Malgré les mesures édictées par les autorités sanitaires, les personnes qui font la récupération des déchets dans les rues et les dépôts d’ordures continuent leurs activités, sans la moindre protection, en cette période de pandémie du Covid-19.
Il est environ 11h. Un soleil de plomb s’abat sur le Rail-Da (Avenue Al qods). À l’arrêt de Sotrama, le ronronnement des moteurs se mêle aux appels des apprentis en quête de potentiels passagers. Non loin de là, deux grosses caisses remplies de déchets à l’effigie de la société Ozone sont prises d’assaut par des femmes et des adolescents venus « faire la poubelle ».
Avec des bâtons, des pelles, ils remuent sans cesse les ordures à la recherche de matières valorisables abandonnées par les citadins et qu’ils pourront vendre : vieux habits, matériels électroménagers, déchets plastiques, chargeurs pour téléphones et ordinateurs usagés. Qui sait quelles autres étranges choses pourrait-on extraire de ces déchets ?
Exposés à la maladie
D’où proviennent tous ces déchets ? La réponse de Marie Koné, qui fait de la récupération informelle des déchets, est vague : « On les ramasse partout. On ignore la provenance ». De quoi susciter notre inquiétude dans un contexte marqué par la progression de la pandémie de coronavirus. Sans masques encore moins de gants, ces récupérateurs manipulent des déchets dont ils ignorent la provenance. Une odeur fétide se dégage. Leur degré d’exposition semble très élevé.
Aminata B. est veuve et mère de deux enfants. Teint clair, lèvres tatouées, la voix gaillarde, elle fulmine lorsqu’on l’interroge sur les bénéfices qu’elle tire de cette activité. Elle avoue que ce travail tue à petit feu. Aminata B. est convaincue que les exhalaisons désagréables qui émanent des déchets ne sont pas bonnes pour la santé. Le vieux Kalifa, avec qui elle sondait les déchets avant de mourir, a développé une toux grave : « Moi et les autres, nous sommes condamnés à souffrir quotidiennement dans ces ordures qui ne feront que détériorer notre santé. Beaucoup de journalistes sont passés ici, mais après rien ne change. À la longue, on va troquer nos informations contre de l’argent », lance-t-elle avec un sourire avant de se replonger dans les déchets.

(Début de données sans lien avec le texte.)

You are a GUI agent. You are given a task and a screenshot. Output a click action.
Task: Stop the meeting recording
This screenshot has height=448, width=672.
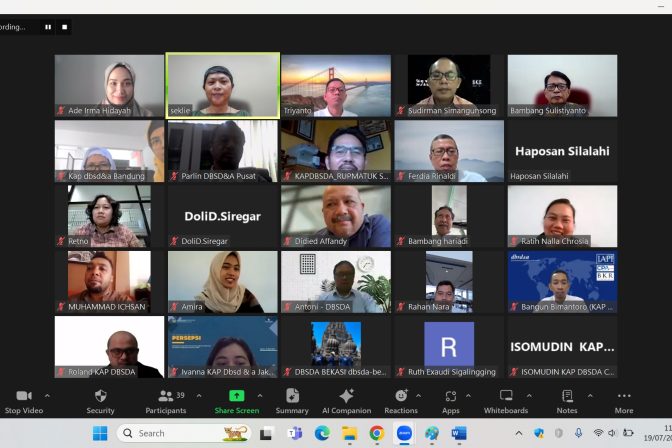[x=65, y=27]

Sur la question liée à la contamination facile par le coronavirus, elle se relève pour donner une réponse un rien fataliste : « L’être humain ne peut pas échapper à son destin. Seul Dieu peut nous sauver. On ne peut pas arrêter ce travail. On ne vit que de ça », martèle-t-elle.
Quant à Kani Cissé, aussi présente sur les lieux, elle se distingue par sa volubilité et la haine qu’elle voue à l’inaction. Elle confie que si elle avait le choix, au grand jamais elle ne dépendrait de ce que jettent les autres. « Il y a toutes sortes de saletés dans ces ordures. À la longue, vous risquerez de tomber malade », ajoute-t-elle.
S’exposer pour survivre
Fière de l’éducation qu’elle dit avoir reçue de son père, Aminata B. refuse de tendre la main : « Je remercie Dieu. Je n’ai pas des millions, mais avec le peu que je gagne dans ça, je parviens à payer mon loyer à Sabalibougou. » Par ailleurs, ces femmes et enfants, après avoir ramassé une quantité importante de déchets, le cèdent à des prix qu’ils jugent « dérisoires ». Chez le jeune Amadou, récupérateur de déchets, c’est un autre son de cloche. À la différence des autres femmes, il se réjouit de ce travail : « Chaque jour, je gagne au moins deux mille francs », lance-t-il
Les autorités sanitaires doivent se pencher sur la situation de ces femmes, hommes et adolescents qui vivent de ces déchets. Cela ne doit plus tarder, parce que chaque jour la pandémie progresse avec son lot de nouveaux cas positifs. Une campagne de sensibilisation serait salutaire à destination des personnes pratiquant cette activité.